Enumerate the K shortest loopless paths between two nodes in increasing weight order
SELECT * FROM graph_yens(table_name, source_id, target_id [, k])
Yen's algorithm enumerates the K shortest loopless paths between a source and a target in non-decreasing order of total weight. The first row is always the globally shortest path; each subsequent row is the cheapest path that differs from every preceding path by at least one edge. Use this when a single shortest-path answer is not enough: route diversification, alternative-route planning, backup-link analysis, top-K explanation queries, and any scenario that asks for the second-best, third-best, or kth-best traversal. The function loads edge data from the registered Delta table into a Compressed Sparse Row (CSR) representation. Source, target, and (optional) weight columns are auto-detected from standard column-name conventions. A_1 is computed by a Dijkstra search from source to target. For each subsequent A_k, the algorithm walks every spur position along A_{k-1}, runs a Dijkstra subproblem from the spur node with the previously committed prefix excluded as visited nodes and with the next-edge of every previously committed path sharing the same prefix excluded as a forbidden transition, and pushes the resulting full path into a candidate heap. The cheapest non-duplicate candidate is then promoted to A_k. The process terminates when k paths have been emitted or the candidate heap is exhausted, whichever comes first. Time complexity is O(K * V * (E + V log V)) in the worst case: K outer iterations, V spur positions per iteration, and a full Dijkstra inside each spur. The implementation matches Neo4j GDS `gds.shortestPath.yens` semantics for ties: when multiple candidate paths share the same total cost, the one whose CSR-index sequence is lexicographically smaller at the first divergence wins, which makes the output deterministic across repeated runs on the same input. GPU acceleration is not available for the SQL surface of this function. Yen's algorithm is structurally serial along the outer K loop because A_k depends on the entire set {A_1, ..., A_{k-1}} to build per-spur exclusion masks. The spur subproblems themselves are parallelisable, but they are bounded by V and individually cheap; the candidate heap is small (at most k * (V - 1) entries) and is maintained on the host. The graph cache (256 MB default budget, LRU eviction, 10-minute idle timeout) retains the CSR topology so repeated queries with different source/target/k arguments do not reload the edge table.

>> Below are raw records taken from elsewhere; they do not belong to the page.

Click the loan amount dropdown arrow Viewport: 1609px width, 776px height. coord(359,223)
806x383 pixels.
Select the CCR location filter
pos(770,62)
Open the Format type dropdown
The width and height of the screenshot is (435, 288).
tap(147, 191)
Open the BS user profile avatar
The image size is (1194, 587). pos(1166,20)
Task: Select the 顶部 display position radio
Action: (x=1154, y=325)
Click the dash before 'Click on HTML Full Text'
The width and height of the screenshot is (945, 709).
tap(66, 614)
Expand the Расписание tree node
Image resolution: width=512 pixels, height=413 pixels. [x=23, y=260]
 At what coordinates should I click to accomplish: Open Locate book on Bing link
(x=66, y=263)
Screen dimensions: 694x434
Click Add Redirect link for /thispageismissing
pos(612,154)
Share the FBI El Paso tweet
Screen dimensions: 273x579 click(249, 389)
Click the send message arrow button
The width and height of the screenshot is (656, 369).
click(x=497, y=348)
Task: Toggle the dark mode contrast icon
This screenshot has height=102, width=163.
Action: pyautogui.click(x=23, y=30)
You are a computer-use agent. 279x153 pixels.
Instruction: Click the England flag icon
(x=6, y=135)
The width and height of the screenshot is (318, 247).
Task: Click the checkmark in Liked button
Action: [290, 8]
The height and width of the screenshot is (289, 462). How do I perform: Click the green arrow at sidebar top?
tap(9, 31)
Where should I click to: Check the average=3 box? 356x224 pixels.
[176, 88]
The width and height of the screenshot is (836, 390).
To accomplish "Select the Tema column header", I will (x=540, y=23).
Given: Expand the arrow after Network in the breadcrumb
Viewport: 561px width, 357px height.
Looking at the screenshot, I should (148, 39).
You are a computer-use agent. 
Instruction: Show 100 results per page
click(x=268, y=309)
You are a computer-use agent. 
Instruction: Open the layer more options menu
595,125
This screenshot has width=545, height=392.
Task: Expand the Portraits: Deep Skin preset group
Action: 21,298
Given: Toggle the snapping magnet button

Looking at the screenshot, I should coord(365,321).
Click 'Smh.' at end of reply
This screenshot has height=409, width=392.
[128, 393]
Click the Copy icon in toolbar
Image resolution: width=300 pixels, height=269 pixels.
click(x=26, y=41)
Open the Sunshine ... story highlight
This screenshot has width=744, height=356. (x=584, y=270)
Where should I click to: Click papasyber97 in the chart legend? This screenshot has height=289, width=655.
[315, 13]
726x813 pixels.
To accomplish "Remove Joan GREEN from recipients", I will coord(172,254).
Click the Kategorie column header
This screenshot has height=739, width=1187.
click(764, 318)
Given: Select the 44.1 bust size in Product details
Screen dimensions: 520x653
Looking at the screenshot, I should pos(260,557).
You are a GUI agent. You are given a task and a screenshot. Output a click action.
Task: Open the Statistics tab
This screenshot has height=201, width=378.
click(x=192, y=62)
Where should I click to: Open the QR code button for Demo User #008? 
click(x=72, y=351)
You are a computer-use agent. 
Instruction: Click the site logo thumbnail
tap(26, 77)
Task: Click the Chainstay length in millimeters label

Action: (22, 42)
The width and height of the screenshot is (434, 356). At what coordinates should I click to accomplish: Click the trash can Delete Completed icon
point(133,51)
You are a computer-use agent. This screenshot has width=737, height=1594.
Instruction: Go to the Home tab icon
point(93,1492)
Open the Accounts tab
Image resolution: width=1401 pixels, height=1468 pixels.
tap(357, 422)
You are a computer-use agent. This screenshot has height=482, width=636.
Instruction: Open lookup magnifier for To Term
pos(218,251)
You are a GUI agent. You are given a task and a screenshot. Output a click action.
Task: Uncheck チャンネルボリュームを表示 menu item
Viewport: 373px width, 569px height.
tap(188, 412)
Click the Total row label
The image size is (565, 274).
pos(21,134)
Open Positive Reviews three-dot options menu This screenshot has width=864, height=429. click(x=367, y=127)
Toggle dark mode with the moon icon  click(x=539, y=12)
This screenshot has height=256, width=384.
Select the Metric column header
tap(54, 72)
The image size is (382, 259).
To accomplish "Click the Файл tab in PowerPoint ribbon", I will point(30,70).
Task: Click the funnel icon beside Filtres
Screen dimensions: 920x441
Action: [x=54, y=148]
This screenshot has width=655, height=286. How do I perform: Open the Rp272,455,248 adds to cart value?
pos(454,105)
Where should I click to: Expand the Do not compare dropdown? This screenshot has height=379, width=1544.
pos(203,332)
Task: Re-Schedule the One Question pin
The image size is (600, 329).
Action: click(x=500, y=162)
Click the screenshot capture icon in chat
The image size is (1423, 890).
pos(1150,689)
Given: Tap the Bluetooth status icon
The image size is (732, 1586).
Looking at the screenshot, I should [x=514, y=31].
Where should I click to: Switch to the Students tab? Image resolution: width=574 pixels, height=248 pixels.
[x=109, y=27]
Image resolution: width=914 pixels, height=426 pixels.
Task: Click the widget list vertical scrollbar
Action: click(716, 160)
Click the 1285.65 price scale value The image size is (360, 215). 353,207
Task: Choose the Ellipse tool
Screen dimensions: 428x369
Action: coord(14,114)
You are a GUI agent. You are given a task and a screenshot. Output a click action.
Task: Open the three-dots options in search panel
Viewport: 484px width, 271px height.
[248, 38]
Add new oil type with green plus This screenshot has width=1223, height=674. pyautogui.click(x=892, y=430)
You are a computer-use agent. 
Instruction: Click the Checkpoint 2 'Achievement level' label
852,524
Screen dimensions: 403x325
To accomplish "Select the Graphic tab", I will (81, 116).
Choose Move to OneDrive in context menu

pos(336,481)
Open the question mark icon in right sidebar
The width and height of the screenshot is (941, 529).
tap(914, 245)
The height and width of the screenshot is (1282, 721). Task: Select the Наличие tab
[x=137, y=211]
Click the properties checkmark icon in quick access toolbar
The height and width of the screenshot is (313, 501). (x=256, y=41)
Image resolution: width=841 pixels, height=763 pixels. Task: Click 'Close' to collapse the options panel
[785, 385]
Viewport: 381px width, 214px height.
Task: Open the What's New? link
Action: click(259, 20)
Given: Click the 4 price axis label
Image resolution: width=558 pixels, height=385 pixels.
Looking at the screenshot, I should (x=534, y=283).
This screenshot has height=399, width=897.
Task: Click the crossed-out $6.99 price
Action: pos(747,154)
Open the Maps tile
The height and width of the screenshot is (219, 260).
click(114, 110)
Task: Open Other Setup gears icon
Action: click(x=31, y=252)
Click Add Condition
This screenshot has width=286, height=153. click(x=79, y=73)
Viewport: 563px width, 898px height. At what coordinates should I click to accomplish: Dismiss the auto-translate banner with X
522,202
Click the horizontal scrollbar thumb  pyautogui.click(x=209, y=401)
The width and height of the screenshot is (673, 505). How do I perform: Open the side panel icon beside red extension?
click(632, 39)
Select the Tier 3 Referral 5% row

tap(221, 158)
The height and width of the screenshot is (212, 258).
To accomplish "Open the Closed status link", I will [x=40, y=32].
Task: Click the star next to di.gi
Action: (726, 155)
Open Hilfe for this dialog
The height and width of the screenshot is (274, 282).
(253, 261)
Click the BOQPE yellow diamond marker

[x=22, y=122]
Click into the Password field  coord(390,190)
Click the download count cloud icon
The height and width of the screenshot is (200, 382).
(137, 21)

| Name | Type | Description |
|---|---|---|
table_name | Specify the name of the registered Delta table containing edge data. The table must include source and target columns (auto-detected as src/source/src_id and dst/target/dst_id). If a weight column is present, it is used for path cost; otherwise every edge contributes 1.0 to the total cost. Edge direction is respected; symmetrise the input table if undirected semantics are required. | |
source_id | Specify the starting node ID for the path enumeration. The value must match an ID present in the edge table. If the node does not exist or the table is empty, an empty result set is returned. | |
target_id | Specify the destination node ID. The value must match an ID present in the edge table. If source == target the function returns a single rank-1 row with cost 0 and a trivial single-node path. If no path connects source to target the result is empty. | |
k | Set the maximum number of distinct shortest paths to return. Defaults to 3 when omitted. Must be a positive integer. The function returns at most k rows. When the graph contains fewer than k loopless paths between source and target, the result set is shorter than k without warning. Practical values are typically 1 to 16; the algorithmic cost grows linearly with k. |
CREATE TABLE grid_edges AS
SELECT * FROM VALUES
(1, 2, 1.0), (2, 3, 1.0), (3, 4, 1.0),
(1, 5, 1.0), (5, 6, 1.0), (6, 4, 1.0),
(1, 7, 2.0), (7, 8, 1.0), (8, 4, 2.0),
(2, 5, 3.0), (3, 6, 3.0)
AS t(src, dst, weight);
SELECT rank, total_cost, nodes
FROM graph_yens('grid_edges', 1, 4, 3)
ORDER BY rank;
SELECT * FROM graph_yens('grid_edges', 1, 4);
SELECT total_cost AS backup_cost, nodes AS backup_route
FROM graph_yens('grid_edges', 1, 4, 2)
WHERE rank = 2;
WITH paths AS (
SELECT rank, total_cost
FROM graph_yens('grid_edges', 1, 4, 5)
)
SELECT
MIN(total_cost) AS best,
MAX(total_cost) AS kth_worst,
MAX(total_cost) - MIN(total_cost) AS spread
FROM paths;
SELECT
CASE WHEN COUNT(*) < 2 THEN 'fragile' ELSE 'redundant' END AS resilience
FROM graph_yens('grid_edges', 1, 4, 2);